• _PROBLEM REQUIREMENTS_
Would you write out the data below exactly, with every line intact?

*** RECORDS FOR THE EXERCISE ***

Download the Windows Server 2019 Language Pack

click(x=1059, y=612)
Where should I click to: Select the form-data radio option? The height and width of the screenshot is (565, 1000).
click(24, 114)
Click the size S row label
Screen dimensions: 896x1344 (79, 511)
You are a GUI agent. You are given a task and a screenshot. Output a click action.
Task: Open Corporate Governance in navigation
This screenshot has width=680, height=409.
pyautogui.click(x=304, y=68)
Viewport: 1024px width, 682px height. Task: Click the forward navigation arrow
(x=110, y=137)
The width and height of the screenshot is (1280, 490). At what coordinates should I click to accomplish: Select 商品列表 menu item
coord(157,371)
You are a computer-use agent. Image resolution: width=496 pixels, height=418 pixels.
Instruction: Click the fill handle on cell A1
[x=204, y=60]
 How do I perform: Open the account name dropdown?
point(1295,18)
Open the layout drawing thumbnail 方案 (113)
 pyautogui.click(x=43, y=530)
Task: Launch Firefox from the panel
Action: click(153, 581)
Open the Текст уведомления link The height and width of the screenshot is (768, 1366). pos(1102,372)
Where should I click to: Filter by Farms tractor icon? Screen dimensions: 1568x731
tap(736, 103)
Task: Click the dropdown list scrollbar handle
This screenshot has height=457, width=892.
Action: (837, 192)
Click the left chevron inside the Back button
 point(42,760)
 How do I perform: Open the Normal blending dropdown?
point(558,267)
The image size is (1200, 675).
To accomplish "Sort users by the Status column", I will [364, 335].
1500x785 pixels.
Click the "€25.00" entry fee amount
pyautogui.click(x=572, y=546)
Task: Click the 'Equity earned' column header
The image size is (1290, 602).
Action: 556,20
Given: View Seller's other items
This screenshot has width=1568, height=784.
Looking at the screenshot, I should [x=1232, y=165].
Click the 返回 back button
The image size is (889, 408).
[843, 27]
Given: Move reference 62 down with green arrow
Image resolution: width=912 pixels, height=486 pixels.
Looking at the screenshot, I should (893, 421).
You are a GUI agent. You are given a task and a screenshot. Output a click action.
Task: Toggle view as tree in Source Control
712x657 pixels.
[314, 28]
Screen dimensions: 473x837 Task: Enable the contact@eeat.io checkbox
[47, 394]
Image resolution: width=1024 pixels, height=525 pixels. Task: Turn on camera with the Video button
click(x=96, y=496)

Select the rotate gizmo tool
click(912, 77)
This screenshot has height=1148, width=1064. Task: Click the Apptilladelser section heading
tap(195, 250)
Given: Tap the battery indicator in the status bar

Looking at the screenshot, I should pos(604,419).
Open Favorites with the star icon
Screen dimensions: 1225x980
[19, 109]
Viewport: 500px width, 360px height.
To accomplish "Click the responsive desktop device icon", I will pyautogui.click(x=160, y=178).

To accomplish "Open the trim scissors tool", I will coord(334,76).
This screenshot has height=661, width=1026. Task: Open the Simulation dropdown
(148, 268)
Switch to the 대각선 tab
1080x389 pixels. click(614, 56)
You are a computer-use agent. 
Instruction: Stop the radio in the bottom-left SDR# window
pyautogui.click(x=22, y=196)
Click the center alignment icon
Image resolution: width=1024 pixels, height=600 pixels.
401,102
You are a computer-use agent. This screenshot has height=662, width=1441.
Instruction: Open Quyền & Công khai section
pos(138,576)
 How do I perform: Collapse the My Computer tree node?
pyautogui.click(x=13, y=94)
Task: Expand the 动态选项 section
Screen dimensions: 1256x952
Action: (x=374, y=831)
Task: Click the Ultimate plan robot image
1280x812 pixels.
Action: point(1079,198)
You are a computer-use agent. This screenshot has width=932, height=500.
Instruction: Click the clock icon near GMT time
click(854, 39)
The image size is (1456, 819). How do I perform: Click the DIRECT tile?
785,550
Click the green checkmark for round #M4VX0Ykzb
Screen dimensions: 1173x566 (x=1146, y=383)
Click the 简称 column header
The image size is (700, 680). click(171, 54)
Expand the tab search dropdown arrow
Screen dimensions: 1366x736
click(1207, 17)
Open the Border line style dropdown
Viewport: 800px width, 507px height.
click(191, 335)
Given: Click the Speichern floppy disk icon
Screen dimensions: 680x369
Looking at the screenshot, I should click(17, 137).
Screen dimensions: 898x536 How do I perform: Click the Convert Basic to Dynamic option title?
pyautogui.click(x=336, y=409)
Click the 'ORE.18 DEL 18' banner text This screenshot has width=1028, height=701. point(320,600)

*** End of RECORDS FOR THE EXERCISE ***

• _EXERCISE RESULT_
Download the Windows Server 2019 Language Pack

click(x=1059, y=612)
Where should I click to: Select the form-data radio option? The height and width of the screenshot is (565, 1000).
click(24, 114)
Click the size S row label
Screen dimensions: 896x1344 (79, 511)
You are a GUI agent. You are given a task and a screenshot. Output a click action.
Task: Open Corporate Governance in navigation
This screenshot has width=680, height=409.
pyautogui.click(x=304, y=68)
Viewport: 1024px width, 682px height. Task: Click the forward navigation arrow
(x=110, y=137)
The width and height of the screenshot is (1280, 490). At what coordinates should I click to accomplish: Select 商品列表 menu item
coord(157,371)
You are a computer-use agent. Image resolution: width=496 pixels, height=418 pixels.
Instruction: Click the fill handle on cell A1
[x=204, y=60]
 How do I perform: Open the account name dropdown?
point(1295,18)
Open the layout drawing thumbnail 方案 (113)
 pyautogui.click(x=43, y=530)
Task: Launch Firefox from the panel
Action: click(153, 581)
Open the Текст уведомления link The height and width of the screenshot is (768, 1366). pos(1102,372)
Where should I click to: Filter by Farms tractor icon? Screen dimensions: 1568x731
tap(736, 103)
Task: Click the dropdown list scrollbar handle
This screenshot has height=457, width=892.
Action: (837, 192)
Click the left chevron inside the Back button
 point(42,760)
 How do I perform: Open the Normal blending dropdown?
point(558,267)
The image size is (1200, 675).
To accomplish "Sort users by the Status column", I will [364, 335].
1500x785 pixels.
Click the "€25.00" entry fee amount
pyautogui.click(x=572, y=546)
Task: Click the 'Equity earned' column header
The image size is (1290, 602).
Action: 556,20
Given: View Seller's other items
This screenshot has width=1568, height=784.
Looking at the screenshot, I should [x=1232, y=165].
Click the 返回 back button
The image size is (889, 408).
[843, 27]
Given: Move reference 62 down with green arrow
Image resolution: width=912 pixels, height=486 pixels.
Looking at the screenshot, I should (893, 421).
You are a GUI agent. You are given a task and a screenshot. Output a click action.
Task: Toggle view as tree in Source Control
712x657 pixels.
[314, 28]
Screen dimensions: 473x837 Task: Enable the contact@eeat.io checkbox
[47, 394]
Image resolution: width=1024 pixels, height=525 pixels. Task: Turn on camera with the Video button
click(x=96, y=496)

Select the rotate gizmo tool
click(912, 77)
This screenshot has height=1148, width=1064. Task: Click the Apptilladelser section heading
tap(195, 250)
Given: Tap the battery indicator in the status bar

Looking at the screenshot, I should pos(604,419).
Open Favorites with the star icon
Screen dimensions: 1225x980
[19, 109]
Viewport: 500px width, 360px height.
To accomplish "Click the responsive desktop device icon", I will pyautogui.click(x=160, y=178).

To accomplish "Open the trim scissors tool", I will coord(334,76).
This screenshot has height=661, width=1026. Task: Open the Simulation dropdown
(148, 268)
Switch to the 대각선 tab
1080x389 pixels. click(614, 56)
You are a computer-use agent. 
Instruction: Stop the radio in the bottom-left SDR# window
pyautogui.click(x=22, y=196)
Click the center alignment icon
Image resolution: width=1024 pixels, height=600 pixels.
401,102
You are a computer-use agent. This screenshot has height=662, width=1441.
Instruction: Open Quyền & Công khai section
pos(138,576)
 How do I perform: Collapse the My Computer tree node?
pyautogui.click(x=13, y=94)
Task: Expand the 动态选项 section
Screen dimensions: 1256x952
Action: (x=374, y=831)
Task: Click the Ultimate plan robot image
1280x812 pixels.
Action: point(1079,198)
You are a computer-use agent. This screenshot has width=932, height=500.
Instruction: Click the clock icon near GMT time
click(854, 39)
The image size is (1456, 819). How do I perform: Click the DIRECT tile?
785,550
Click the green checkmark for round #M4VX0Ykzb
Screen dimensions: 1173x566 (x=1146, y=383)
Click the 简称 column header
The image size is (700, 680). click(171, 54)
Expand the tab search dropdown arrow
Screen dimensions: 1366x736
click(1207, 17)
Open the Border line style dropdown
Viewport: 800px width, 507px height.
click(191, 335)
Given: Click the Speichern floppy disk icon
Screen dimensions: 680x369
Looking at the screenshot, I should click(17, 137).
Screen dimensions: 898x536 How do I perform: Click the Convert Basic to Dynamic option title?
pyautogui.click(x=336, y=409)
Click the 'ORE.18 DEL 18' banner text This screenshot has width=1028, height=701. point(320,600)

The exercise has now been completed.